1. Children's Asprin: Warning: Keep Away From Children
2. Peanuts: Warning: Product May Contain Nuts
3. Curling Iron: Warning: Do not use while sleeping
4. Candle: Warning: Warning, A burning candle is fire
5. Frozen Pizza: Warning: Do not eat before cooking
6. Blanket from Taiwan: Warning: Not To Be Used As Protection From A Tornado (Now what am I going to use???)
7. Frisbee: Warning: May Contain Small Parts
8. Butcher Knife: Warning: Keep Out of Children
9. Railroad Sign: Warning: Beware! To touch these wires is instant death. Anyone found doing so will be prosecuted.
10. Hair Coloring: Warning: Do not use as an ice cream topping
11. Dial Soap: Warning: Use like regular soap (And how do I do that???)
12. Sleeping Pills: Warning: May Cause Drowsiness
13. Puzzle: Warning: Some Assembly Required
14. Japanese Food Processor: Warning: Not to be used for the other use (Now I am curious...)
15. Korean Kitchen Knife: Warning: Not to be used in Children (hmm..something must have gotten lost in the translation..)
16. On Sears hairdryer: Do not use while sleeping. (Gee, that's the only time I have to work on my hair!)
17. On a bag of Fritos: You could be a winner! No purchase necessary. Details inside. (The shoplifter special!)
18. On a bar of Dial soap: Directions: Use like regular soap. (and that would be how?)
19. On some Swann frozen dinners: Serving suggestion: Defrost. (But it's 'just' a suggestion!) (Wait! That goes against #5!)

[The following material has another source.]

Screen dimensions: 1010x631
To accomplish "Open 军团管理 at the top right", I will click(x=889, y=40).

20. On Tesco's Tiramisu dessert: (printed on bottom of the box) Do not turn upside down. (Too late! you lose!)
21. On Marks & Spencer Bread Pudding: Product will be hot after heating. (Are you sure? Let's experiment.)
22. On packaging for a Rowenta iron: Do not iron clothes on body. (But wouldn't that save more time?)Whose body?)

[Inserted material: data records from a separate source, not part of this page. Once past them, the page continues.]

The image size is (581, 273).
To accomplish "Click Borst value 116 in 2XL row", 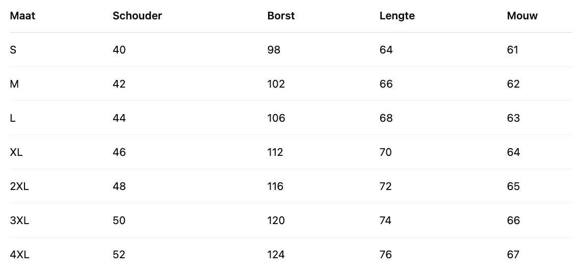I will coord(275,186).
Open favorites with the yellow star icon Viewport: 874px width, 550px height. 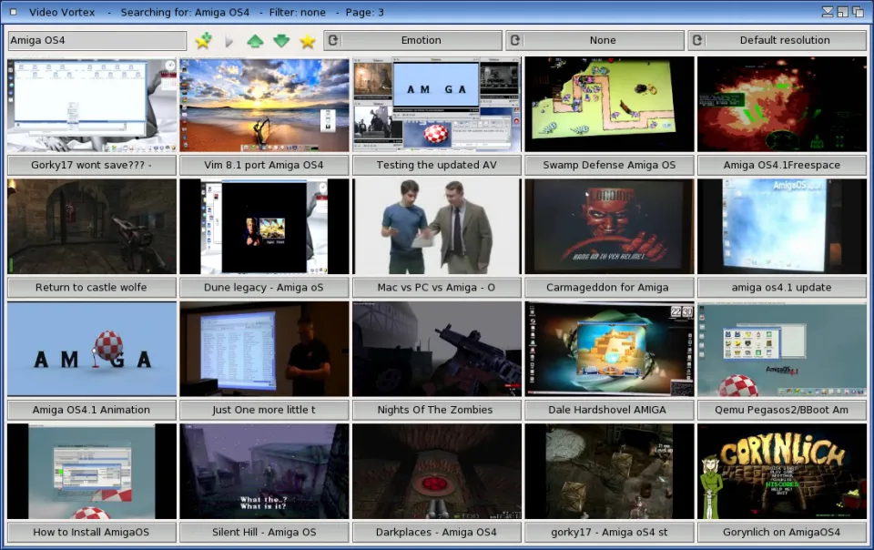[x=308, y=41]
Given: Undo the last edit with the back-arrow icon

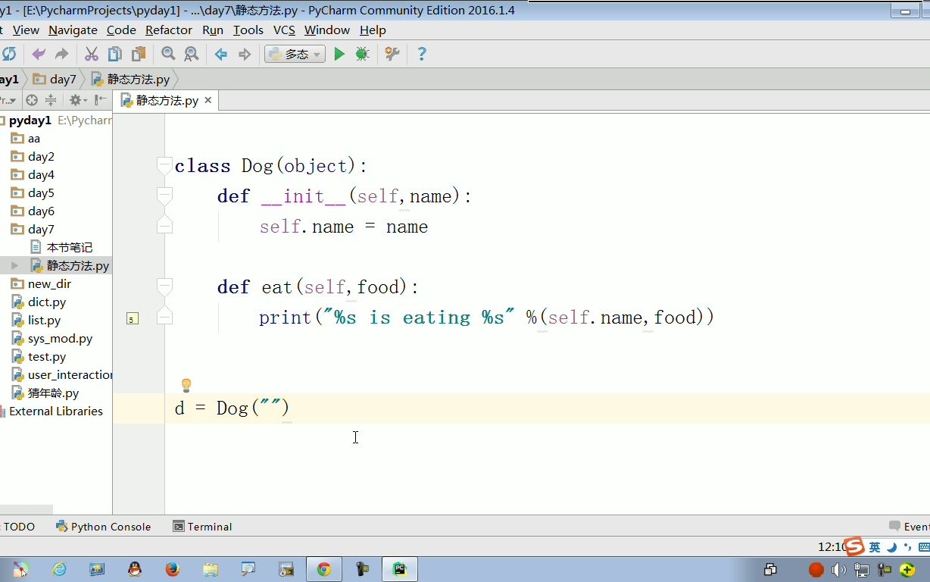Looking at the screenshot, I should (x=37, y=54).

23. On Boot's Children's cough medicine: Do not drive car or operate machinery. (We could do a lot to reduce the construction accidents if we just kept those 5 year olds off those fork lifts.)
24. On Nytol sleep aid: Warning: may cause drowsiness. (One would hope!)
25. On a string of Christmas lights: For indoor or outdoor use only. (As opposed to use in outer space. You know them astronauts...they just love the holidays!)
26. On a food processor: Not to be used for the other use. (Now I'm curious.)
27. On Sainsbury's peanuts: Warning: contains nuts. (but no peas?)
28. On an American Airlines packet of nuts: Instructions: open packet, eat nuts. (somebody got paid big bucks to write this one...)
29. On a Swedish chainsaw: Do not attempt to stop chain with your hands. (Raise your hand if you've tried this.)
30. On a child's Superman costume: Wearing of this garment does not enable you to fly. (WHAT! I was so looking forward to showing my friends!)